Extracted data:

- Opening Delimiter -

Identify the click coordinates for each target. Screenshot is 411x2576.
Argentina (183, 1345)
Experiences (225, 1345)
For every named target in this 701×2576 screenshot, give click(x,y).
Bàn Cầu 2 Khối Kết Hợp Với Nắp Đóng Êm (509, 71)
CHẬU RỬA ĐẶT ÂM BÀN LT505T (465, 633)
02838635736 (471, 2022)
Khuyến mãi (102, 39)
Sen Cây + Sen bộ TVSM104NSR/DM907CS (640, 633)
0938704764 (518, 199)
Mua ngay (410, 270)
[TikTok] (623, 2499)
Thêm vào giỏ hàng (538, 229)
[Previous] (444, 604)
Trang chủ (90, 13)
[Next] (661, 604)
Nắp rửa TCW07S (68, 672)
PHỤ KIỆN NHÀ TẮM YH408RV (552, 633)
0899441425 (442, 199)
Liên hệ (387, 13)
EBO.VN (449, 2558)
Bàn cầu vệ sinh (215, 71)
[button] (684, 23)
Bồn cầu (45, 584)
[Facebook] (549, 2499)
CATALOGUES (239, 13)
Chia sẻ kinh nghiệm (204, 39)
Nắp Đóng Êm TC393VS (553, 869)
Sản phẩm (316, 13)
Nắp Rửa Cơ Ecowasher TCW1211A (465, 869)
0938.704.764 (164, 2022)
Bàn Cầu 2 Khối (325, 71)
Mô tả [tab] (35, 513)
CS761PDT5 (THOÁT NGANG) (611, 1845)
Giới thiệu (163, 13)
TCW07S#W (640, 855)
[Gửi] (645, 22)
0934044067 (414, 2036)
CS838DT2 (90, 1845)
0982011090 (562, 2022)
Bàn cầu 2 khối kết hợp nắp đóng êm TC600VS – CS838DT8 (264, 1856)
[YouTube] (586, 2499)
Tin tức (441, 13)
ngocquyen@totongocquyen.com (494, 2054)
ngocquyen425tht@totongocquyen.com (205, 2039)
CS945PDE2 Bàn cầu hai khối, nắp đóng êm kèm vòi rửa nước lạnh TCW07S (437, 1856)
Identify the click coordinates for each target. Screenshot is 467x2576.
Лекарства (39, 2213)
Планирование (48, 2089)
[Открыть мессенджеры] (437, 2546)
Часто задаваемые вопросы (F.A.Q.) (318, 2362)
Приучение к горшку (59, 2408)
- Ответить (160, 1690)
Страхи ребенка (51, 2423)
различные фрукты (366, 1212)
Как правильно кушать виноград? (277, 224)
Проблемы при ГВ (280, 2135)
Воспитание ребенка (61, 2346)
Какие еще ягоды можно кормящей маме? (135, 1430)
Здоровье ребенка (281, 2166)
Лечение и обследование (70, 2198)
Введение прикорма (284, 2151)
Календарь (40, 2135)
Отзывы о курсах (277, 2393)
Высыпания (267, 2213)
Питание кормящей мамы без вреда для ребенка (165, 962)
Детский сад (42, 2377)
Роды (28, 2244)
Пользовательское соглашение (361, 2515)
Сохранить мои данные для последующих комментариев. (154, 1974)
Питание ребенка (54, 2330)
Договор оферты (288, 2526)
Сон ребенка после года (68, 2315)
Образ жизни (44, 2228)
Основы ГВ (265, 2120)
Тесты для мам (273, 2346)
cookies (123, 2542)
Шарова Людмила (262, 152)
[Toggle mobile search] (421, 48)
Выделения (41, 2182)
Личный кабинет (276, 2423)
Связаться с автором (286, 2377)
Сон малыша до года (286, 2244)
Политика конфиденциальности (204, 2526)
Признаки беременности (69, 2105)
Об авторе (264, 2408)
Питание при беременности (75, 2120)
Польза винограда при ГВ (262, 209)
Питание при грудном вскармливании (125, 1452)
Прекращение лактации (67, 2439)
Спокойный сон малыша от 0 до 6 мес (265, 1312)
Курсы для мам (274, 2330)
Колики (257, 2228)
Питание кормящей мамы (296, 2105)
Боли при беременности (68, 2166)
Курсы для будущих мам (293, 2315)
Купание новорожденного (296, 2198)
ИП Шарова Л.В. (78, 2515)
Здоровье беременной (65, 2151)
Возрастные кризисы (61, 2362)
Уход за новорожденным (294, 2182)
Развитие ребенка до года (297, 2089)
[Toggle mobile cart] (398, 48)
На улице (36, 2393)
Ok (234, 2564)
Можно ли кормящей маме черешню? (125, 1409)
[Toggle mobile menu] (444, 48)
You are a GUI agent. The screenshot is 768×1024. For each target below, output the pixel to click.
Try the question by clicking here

- Closing Delimiter -

Work instruction: Exactly one number is wanted in reply: the count of lines above that hold the string "coordinates".

Task result: 2